Depuis la semaine dernière, en amont du passage de la flamme olympique, Abdourahmane Ridouane, est sous le coup d’une mesure individuelle de contrôle administratif et de surveillance (Micas). Il ne peut donc, pendant trois mois, quitter la commune de Pessac et doit se rendre chaque jour au commissariat. Une mesure que l’imam a contestée, aux côtés de son avocat, ce jeudi 30 mai, au tribunal administratif de Bordeaux. La décision a été mise en délibéré.
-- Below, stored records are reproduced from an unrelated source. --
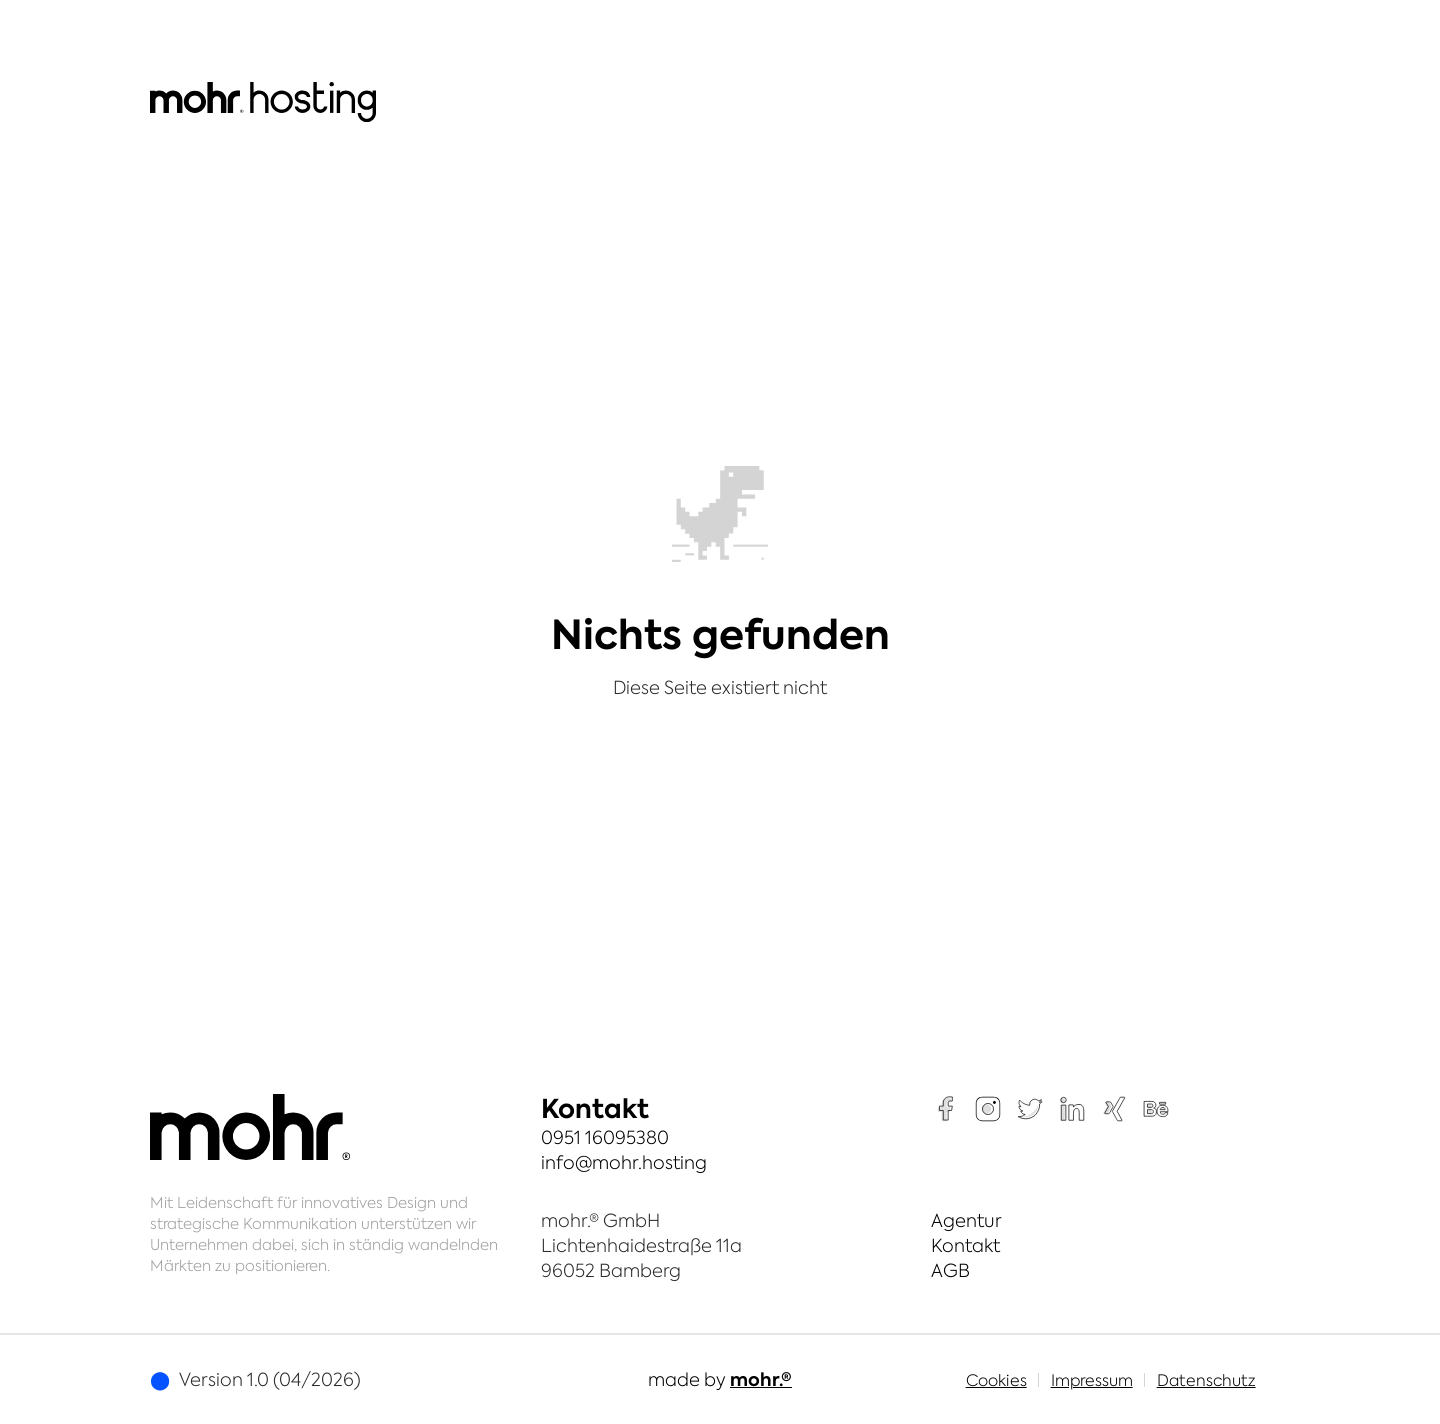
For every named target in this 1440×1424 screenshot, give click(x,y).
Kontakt (965, 1245)
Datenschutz (1206, 1380)
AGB (950, 1270)
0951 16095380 (605, 1137)
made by (720, 1379)
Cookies (996, 1380)
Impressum (1092, 1380)
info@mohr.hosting (624, 1162)
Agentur (966, 1220)
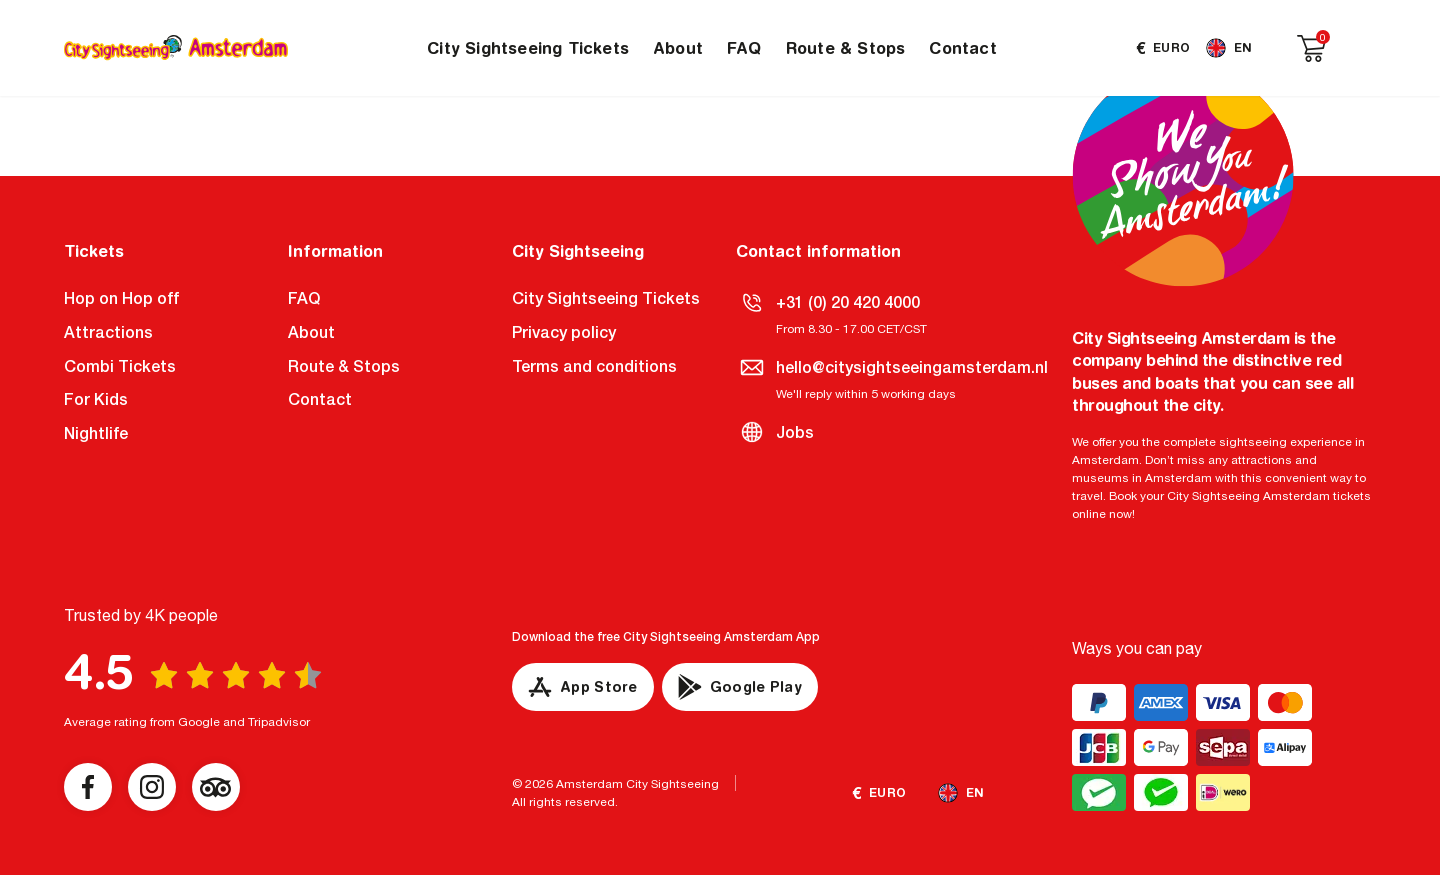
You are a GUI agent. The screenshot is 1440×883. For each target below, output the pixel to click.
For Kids (96, 399)
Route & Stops (846, 48)
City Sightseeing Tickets (528, 48)
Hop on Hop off (121, 298)
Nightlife (96, 433)
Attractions (108, 332)
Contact (962, 48)
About (678, 48)
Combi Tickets (120, 366)
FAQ (744, 48)
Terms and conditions (594, 366)
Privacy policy (564, 332)
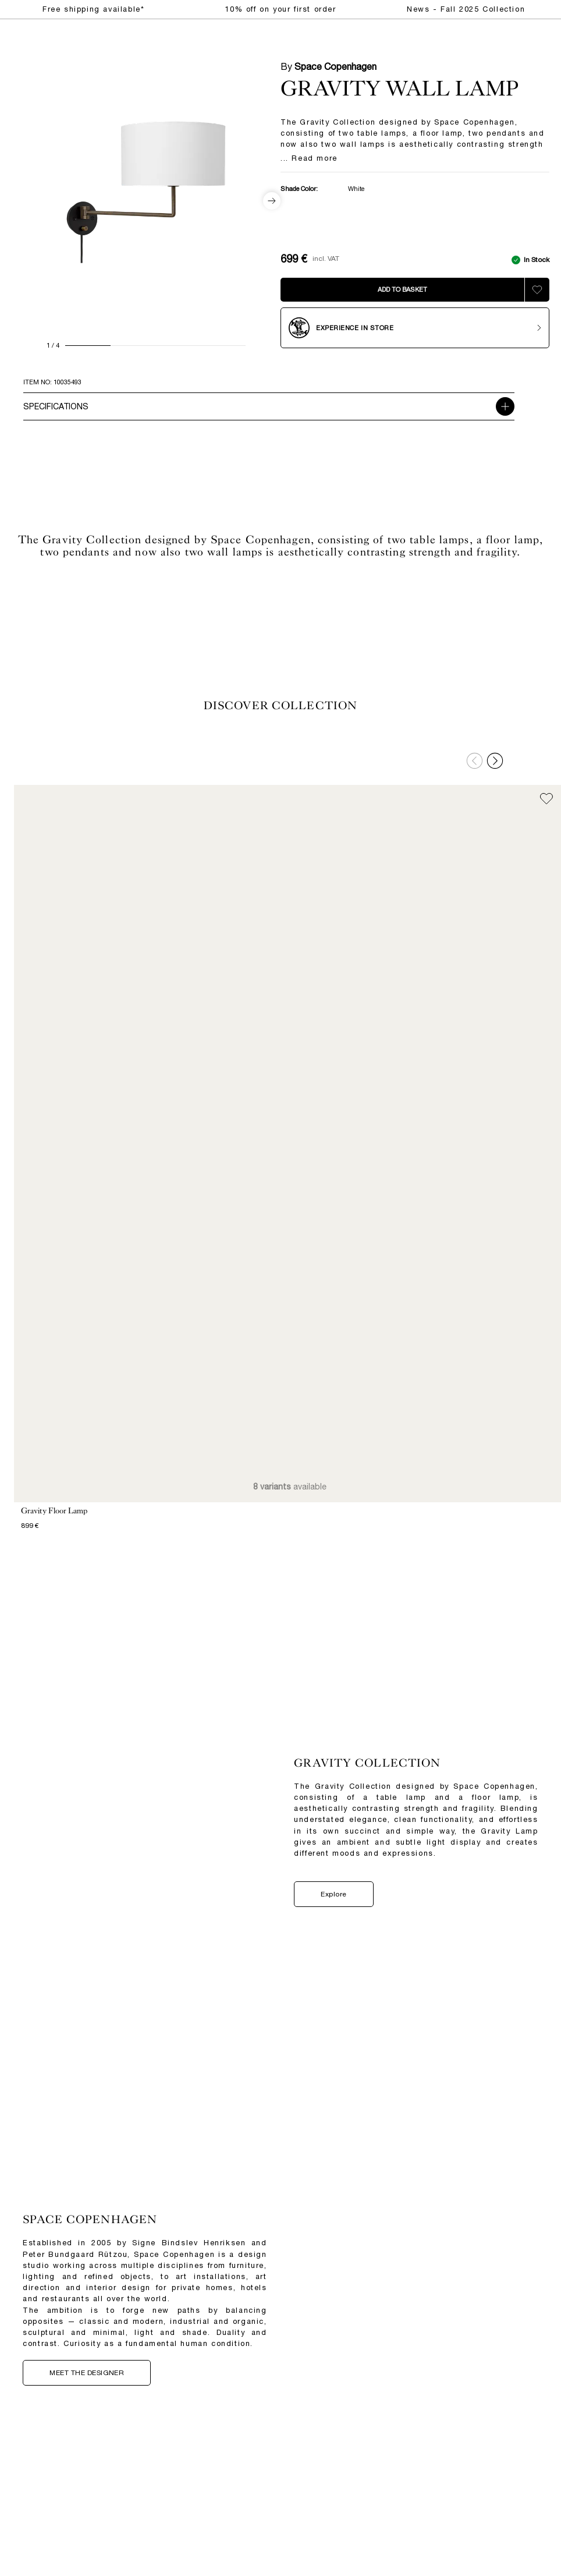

Décrit comme une “menace d’une particulière gravité” pour la sécurité et l’ordre public, l’imam est visé, comme plusieurs personnes “condamnées pour des faits de terrorisme ou fortement radicalisées”, par la stratégie du ministre de l’Intérieur Gérald Darmanin, pour les Jeux Olympiques : début mai, il a annoncé mettre en place une entrave à l’encontre de la “mouvance islamiste et jihadiste”. "Les Jeux olympiques ont bon dos", a dénoncé Me Stefan Guez Guez, rappelant que son client, contrairement à d'autres personnes visées, n'avait pas d'antécédent judiciaire.

Dans la nuit du samedi 25 au dimanche 26 mai, la mosquée de Pessac avait été victimes de tags racistes, pour "la 7ᵉ fois depuis 2015", rapporte Abdourahmane Ridouane.